Employees in Beijing are only entitled to a maximum of 11 days paid annual leave, so many are seizing the opportunity for a short vacation within Asia. The Beijing Municipal Government saw a 40 percent on-year rise in travel document applications in October, according to Chinese media reports.
"As soon as the news was released, the number of calls we received inquiring about short-distance overseas trips went up by 50 percent. Many people want to visit South Korea, along with Taiwan, Japan and Southeast Asia," said Chen Duan, deputy general manager of Beijing Mytour International Travel Service, reported state broadcaster CCTV.
Domestic travel is also in high demand, with routes from Beijing to eastern China nearly "sold out," according to the mainland's official train ticket sales website. Authorities will increase the frequency of high-speed trains during the APEC summit to facilitate travel between Beijing and popular eastern cities like Shanghai, Hangzhou and Hefei.
A user named Yuan Shuai said: "A 6-day break is a godsend. Thank you APEC for the holiday!"
Another wrote: "My parents are bringing me overseas during the APEC holiday, but the weather in Beijing has been so good I think we should be staying here to enjoy while it lasts.

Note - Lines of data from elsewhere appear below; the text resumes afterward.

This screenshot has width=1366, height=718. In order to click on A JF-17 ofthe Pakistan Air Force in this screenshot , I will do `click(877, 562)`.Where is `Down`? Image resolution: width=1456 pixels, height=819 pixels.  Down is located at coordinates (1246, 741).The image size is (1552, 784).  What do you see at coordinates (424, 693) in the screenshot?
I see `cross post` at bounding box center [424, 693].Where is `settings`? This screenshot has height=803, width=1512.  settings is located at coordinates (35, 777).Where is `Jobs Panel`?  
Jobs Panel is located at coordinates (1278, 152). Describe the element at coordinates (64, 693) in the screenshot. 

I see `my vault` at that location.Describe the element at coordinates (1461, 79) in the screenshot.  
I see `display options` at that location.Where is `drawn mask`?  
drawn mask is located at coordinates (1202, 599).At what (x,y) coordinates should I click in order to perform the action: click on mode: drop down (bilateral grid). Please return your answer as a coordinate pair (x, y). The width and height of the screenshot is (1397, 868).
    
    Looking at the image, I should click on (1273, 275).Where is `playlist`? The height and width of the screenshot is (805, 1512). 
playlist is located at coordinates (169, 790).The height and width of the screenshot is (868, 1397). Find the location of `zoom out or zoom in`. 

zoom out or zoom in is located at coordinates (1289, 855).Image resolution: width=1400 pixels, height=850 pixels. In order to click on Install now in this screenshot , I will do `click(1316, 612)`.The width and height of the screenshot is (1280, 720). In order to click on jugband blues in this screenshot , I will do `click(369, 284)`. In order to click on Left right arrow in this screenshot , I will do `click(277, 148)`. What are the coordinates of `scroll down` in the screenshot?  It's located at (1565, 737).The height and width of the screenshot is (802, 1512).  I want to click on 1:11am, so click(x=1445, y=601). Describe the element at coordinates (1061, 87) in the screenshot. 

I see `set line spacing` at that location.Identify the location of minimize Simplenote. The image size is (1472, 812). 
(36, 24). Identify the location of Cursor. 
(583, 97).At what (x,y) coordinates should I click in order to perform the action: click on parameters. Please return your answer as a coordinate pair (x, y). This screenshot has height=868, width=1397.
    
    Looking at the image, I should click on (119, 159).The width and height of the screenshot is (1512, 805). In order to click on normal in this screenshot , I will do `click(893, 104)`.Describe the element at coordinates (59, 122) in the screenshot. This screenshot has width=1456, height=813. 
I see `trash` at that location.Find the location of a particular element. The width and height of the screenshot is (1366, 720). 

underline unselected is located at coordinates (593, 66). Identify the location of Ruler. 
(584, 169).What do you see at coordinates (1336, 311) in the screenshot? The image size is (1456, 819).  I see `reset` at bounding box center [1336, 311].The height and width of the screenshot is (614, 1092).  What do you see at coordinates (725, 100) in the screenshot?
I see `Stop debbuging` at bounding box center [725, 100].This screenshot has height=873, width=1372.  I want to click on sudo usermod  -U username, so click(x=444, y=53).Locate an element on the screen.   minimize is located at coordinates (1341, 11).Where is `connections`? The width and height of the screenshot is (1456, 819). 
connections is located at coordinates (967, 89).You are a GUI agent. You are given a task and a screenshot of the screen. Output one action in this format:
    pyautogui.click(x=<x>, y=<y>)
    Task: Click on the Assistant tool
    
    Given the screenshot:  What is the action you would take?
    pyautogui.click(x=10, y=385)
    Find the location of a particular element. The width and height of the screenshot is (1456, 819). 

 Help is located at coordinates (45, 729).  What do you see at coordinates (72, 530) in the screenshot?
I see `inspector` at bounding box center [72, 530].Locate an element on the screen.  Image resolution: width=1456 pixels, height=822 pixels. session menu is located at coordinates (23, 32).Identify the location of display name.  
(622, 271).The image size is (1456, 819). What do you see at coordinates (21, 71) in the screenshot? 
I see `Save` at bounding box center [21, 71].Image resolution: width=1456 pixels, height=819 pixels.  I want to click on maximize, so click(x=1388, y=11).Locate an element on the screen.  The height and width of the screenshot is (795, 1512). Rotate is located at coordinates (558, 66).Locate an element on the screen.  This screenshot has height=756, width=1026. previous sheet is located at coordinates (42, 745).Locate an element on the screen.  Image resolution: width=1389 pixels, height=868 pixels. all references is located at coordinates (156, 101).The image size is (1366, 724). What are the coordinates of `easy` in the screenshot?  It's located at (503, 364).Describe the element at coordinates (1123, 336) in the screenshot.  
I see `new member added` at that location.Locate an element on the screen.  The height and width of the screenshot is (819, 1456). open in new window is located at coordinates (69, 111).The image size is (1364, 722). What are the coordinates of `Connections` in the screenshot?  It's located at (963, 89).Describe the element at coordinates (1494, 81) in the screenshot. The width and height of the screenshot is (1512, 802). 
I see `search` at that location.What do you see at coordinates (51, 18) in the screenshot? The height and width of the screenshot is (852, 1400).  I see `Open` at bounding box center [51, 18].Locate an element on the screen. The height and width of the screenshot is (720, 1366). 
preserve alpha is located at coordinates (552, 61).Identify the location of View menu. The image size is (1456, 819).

Will it be smog again when we return?"
But not all are happy with the break.
Artist Lin Tong told CNBC that the additional day-offs caught her and other non-government employees unprepared.
"I have to make arrangements for my 5-year-old who doesn't need to go to school and it's not easy to get that done given the short notice," she said. "The government should have just given the holiday to everyone so that it won't be so inconvenient."